*YOUR INSTRUCTIONS*: Please turn every line of the records below into a JSON list of strings, one string per line, and leave out any blank lines.

*EXERCISE DATA*:

=======

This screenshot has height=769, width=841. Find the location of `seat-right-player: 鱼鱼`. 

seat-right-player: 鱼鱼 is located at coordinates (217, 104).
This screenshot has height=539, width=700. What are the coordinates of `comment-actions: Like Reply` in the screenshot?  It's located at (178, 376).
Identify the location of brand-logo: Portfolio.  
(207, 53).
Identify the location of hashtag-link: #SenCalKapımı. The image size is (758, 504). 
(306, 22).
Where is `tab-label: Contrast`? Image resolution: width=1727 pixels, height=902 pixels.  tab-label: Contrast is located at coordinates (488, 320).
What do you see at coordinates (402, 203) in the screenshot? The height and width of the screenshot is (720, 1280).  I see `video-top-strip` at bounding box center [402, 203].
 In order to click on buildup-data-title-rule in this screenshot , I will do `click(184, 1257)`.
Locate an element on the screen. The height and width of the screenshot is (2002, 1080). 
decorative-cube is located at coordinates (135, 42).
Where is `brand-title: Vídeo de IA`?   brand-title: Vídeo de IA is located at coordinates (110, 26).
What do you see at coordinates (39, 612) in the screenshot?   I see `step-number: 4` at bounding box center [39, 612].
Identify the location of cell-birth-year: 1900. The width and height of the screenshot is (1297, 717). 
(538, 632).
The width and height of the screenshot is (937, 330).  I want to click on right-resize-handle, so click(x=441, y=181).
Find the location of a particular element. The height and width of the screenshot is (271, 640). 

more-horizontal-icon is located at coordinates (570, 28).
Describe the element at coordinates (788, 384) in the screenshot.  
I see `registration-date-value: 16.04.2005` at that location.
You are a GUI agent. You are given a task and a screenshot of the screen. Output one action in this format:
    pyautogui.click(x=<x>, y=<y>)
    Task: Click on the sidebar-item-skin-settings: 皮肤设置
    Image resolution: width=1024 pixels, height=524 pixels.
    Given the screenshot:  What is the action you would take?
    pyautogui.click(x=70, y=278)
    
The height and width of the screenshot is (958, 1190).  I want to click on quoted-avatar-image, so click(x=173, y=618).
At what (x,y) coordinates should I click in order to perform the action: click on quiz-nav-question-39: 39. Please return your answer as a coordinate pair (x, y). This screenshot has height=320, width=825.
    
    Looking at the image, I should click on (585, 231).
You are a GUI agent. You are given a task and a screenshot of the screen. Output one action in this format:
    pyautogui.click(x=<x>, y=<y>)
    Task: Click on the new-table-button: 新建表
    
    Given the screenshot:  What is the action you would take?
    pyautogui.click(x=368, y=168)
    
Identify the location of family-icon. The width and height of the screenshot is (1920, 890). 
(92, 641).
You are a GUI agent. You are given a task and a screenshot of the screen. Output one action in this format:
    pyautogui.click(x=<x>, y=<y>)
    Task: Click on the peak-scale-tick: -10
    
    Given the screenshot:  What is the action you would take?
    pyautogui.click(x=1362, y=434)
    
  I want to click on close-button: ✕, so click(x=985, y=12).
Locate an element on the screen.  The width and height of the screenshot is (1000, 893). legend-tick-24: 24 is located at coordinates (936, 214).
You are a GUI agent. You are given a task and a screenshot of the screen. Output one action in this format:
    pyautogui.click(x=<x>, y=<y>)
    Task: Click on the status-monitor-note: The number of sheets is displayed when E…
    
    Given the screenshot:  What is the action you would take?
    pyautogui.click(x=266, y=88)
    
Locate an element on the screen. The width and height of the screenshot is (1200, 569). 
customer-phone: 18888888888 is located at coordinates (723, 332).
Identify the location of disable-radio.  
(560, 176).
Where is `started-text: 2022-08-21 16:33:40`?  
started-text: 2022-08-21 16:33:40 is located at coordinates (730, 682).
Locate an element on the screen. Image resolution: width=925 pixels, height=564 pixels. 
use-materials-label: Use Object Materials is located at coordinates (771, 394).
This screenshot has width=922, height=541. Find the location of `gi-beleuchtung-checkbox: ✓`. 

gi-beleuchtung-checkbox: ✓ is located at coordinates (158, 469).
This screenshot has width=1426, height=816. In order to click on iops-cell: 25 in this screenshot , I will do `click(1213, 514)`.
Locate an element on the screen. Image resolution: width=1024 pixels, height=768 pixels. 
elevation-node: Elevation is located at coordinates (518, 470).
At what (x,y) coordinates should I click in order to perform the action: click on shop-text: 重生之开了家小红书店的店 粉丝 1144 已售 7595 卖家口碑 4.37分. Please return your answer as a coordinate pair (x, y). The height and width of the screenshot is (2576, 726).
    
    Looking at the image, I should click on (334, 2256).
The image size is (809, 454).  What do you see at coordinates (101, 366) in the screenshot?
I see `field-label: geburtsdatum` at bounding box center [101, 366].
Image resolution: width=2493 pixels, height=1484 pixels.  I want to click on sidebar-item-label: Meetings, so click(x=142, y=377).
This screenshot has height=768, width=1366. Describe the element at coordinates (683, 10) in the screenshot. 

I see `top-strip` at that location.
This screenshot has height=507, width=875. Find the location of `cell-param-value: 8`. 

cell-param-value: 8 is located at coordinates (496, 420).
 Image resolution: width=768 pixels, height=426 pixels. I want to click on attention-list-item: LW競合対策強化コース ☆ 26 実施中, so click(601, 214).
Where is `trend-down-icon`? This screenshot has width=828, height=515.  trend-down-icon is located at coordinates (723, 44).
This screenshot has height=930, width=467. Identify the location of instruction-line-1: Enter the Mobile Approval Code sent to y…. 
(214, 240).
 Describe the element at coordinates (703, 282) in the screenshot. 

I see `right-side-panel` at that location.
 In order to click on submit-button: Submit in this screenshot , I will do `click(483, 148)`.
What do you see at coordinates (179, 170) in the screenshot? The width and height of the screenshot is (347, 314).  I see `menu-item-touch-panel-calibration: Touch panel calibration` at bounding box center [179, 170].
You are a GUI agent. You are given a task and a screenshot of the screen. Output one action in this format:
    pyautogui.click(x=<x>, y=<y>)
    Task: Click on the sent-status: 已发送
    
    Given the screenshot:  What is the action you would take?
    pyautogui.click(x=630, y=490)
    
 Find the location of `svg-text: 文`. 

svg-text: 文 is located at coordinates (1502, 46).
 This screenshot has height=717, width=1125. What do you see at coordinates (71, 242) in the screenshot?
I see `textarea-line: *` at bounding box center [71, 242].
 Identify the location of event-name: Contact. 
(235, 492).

=======

*TASK ANSWER*:
[
  "This screenshot has height=769, width=841. Find the location of `seat-right-player: 鱼鱼`. ",
  "seat-right-player: 鱼鱼 is located at coordinates (217, 104).",
  "This screenshot has height=539, width=700. What are the coordinates of `comment-actions: Like Reply` in the screenshot?  It's located at (178, 376).",
  "Identify the location of brand-logo: Portfolio.  ",
  "(207, 53).",
  "Identify the location of hashtag-link: #SenCalKapımı. The image size is (758, 504). ",
  "(306, 22).",
  "Where is `tab-label: Contrast`? Image resolution: width=1727 pixels, height=902 pixels.  tab-label: Contrast is located at coordinates (488, 320).",
  "What do you see at coordinates (402, 203) in the screenshot? The height and width of the screenshot is (720, 1280).  I see `video-top-strip` at bounding box center [402, 203].",
  " In order to click on buildup-data-title-rule in this screenshot , I will do `click(184, 1257)`.",
  "Locate an element on the screen. The height and width of the screenshot is (2002, 1080). ",
  "decorative-cube is located at coordinates (135, 42).",
  "Where is `brand-title: Vídeo de IA`?   brand-title: Vídeo de IA is located at coordinates (110, 26).",
  "What do you see at coordinates (39, 612) in the screenshot?   I see `step-number: 4` at bounding box center [39, 612].",
  "Identify the location of cell-birth-year: 1900. The width and height of the screenshot is (1297, 717). ",
  "(538, 632).",
  "The width and height of the screenshot is (937, 330).  I want to click on right-resize-handle, so click(x=441, y=181).",
  "Find the location of a particular element. The height and width of the screenshot is (271, 640). ",
  "more-horizontal-icon is located at coordinates (570, 28).",
  "Describe the element at coordinates (788, 384) in the screenshot.  ",
  "I see `registration-date-value: 16.04.2005` at that location.",
  "You are a GUI agent. You are given a task and a screenshot of the screen. Output one action in this format:",
  "    pyautogui.click(x=<x>, y=<y>)",
  "    Task: Click on the sidebar-item-skin-settings: 皮肤设置",
  "    Image resolution: width=1024 pixels, height=524 pixels.",
  "    Given the screenshot:  What is the action you would take?",
  "    pyautogui.click(x=70, y=278)",
  "The height and width of the screenshot is (958, 1190).  I want to click on quoted-avatar-image, so click(x=173, y=618).",
  "At what (x,y) coordinates should I click in order to perform the action: click on quiz-nav-question-39: 39. Please return your answer as a coordinate pair (x, y). This screenshot has height=320, width=825.",
  "    Looking at the image, I should click on (585, 231).",
  "You are a GUI agent. You are given a task and a screenshot of the screen. Output one action in this format:",
  "    pyautogui.click(x=<x>, y=<y>)",
  "    Task: Click on the new-table-button: 新建表",
  "    Given the screenshot:  What is the action you would take?",
  "    pyautogui.click(x=368, y=168)",
  "Identify the location of family-icon. The width and height of the screenshot is (1920, 890). ",
  "(92, 641).",
  "You are a GUI agent. You are given a task and a screenshot of the screen. Output one action in this format:",
  "    pyautogui.click(x=<x>, y=<y>)",
  "    Task: Click on the peak-scale-tick: -10",
  "    Given the screenshot:  What is the action you would take?",
  "    pyautogui.click(x=1362, y=434)",
  "  I want to click on close-button: ✕, so click(x=985, y=12).",
  "Locate an element on the screen.  The width and height of the screenshot is (1000, 893). legend-tick-24: 24 is located at coordinates (936, 214).",
  "You are a GUI agent. You are given a task and a screenshot of the screen. Output one action in this format:",
  "    pyautogui.click(x=<x>, y=<y>)",
  "    Task: Click on the status-monitor-note: The number of sheets is displayed when E…",
  "    Given the screenshot:  What is the action you would take?",
  "    pyautogui.click(x=266, y=88)",
  "Locate an element on the screen. The width and height of the screenshot is (1200, 569). ",
  "customer-phone: 18888888888 is located at coordinates (723, 332).",
  "Identify the location of disable-radio.  ",
  "(560, 176).",
  "Where is `started-text: 2022-08-21 16:33:40`?  ",
  "started-text: 2022-08-21 16:33:40 is located at coordinates (730, 682).",
  "Locate an element on the screen. Image resolution: width=925 pixels, height=564 pixels. ",
  "use-materials-label: Use Object Materials is located at coordinates (771, 394).",
  "This screenshot has width=922, height=541. Find the location of `gi-beleuchtung-checkbox: ✓`. ",
  "gi-beleuchtung-checkbox: ✓ is located at coordinates (158, 469).",
  "This screenshot has width=1426, height=816. In order to click on iops-cell: 25 in this screenshot , I will do `click(1213, 514)`.",
  "Locate an element on the screen. Image resolution: width=1024 pixels, height=768 pixels. ",
  "elevation-node: Elevation is located at coordinates (518, 470).",
  "At what (x,y) coordinates should I click in order to perform the action: click on shop-text: 重生之开了家小红书店的店 粉丝 1144 已售 7595 卖家口碑 4.37分. Please return your answer as a coordinate pair (x, y). The height and width of the screenshot is (2576, 726).",
  "    Looking at the image, I should click on (334, 2256).",
  "The image size is (809, 454).  What do you see at coordinates (101, 366) in the screenshot?",
  "I see `field-label: geburtsdatum` at bounding box center [101, 366].",
  "Image resolution: width=2493 pixels, height=1484 pixels.  I want to click on sidebar-item-label: Meetings, so click(x=142, y=377).",
  "This screenshot has height=768, width=1366. Describe the element at coordinates (683, 10) in the screenshot. ",
  "I see `top-strip` at that location.",
  "This screenshot has height=507, width=875. Find the location of `cell-param-value: 8`. ",
  "cell-param-value: 8 is located at coordinates (496, 420).",
  " Image resolution: width=768 pixels, height=426 pixels. I want to click on attention-list-item: LW競合対策強化コース ☆ 26 実施中, so click(601, 214).",
  "Where is `trend-down-icon`? This screenshot has width=828, height=515.  trend-down-icon is located at coordinates (723, 44).",
  "This screenshot has height=930, width=467. Identify the location of instruction-line-1: Enter the Mobile Approval Code sent to y…. ",
  "(214, 240).",
  " Describe the element at coordinates (703, 282) in the screenshot. ",
  "I see `right-side-panel` at that location.",
  " In order to click on submit-button: Submit in this screenshot , I will do `click(483, 148)`.",
  "What do you see at coordinates (179, 170) in the screenshot? The width and height of the screenshot is (347, 314).  I see `menu-item-touch-panel-calibration: Touch panel calibration` at bounding box center [179, 170].",
  "You are a GUI agent. You are given a task and a screenshot of the screen. Output one action in this format:",
  "    pyautogui.click(x=<x>, y=<y>)",
  "    Task: Click on the sent-status: 已发送",
  "    Given the screenshot:  What is the action you would take?",
  "    pyautogui.click(x=630, y=490)",
  " Find the location of `svg-text: 文`. ",
  "svg-text: 文 is located at coordinates (1502, 46).",
  " This screenshot has height=717, width=1125. What do you see at coordinates (71, 242) in the screenshot?",
  "I see `textarea-line: *` at bounding box center [71, 242].",
  " Identify the location of event-name: Contact. ",
  "(235, 492)."
]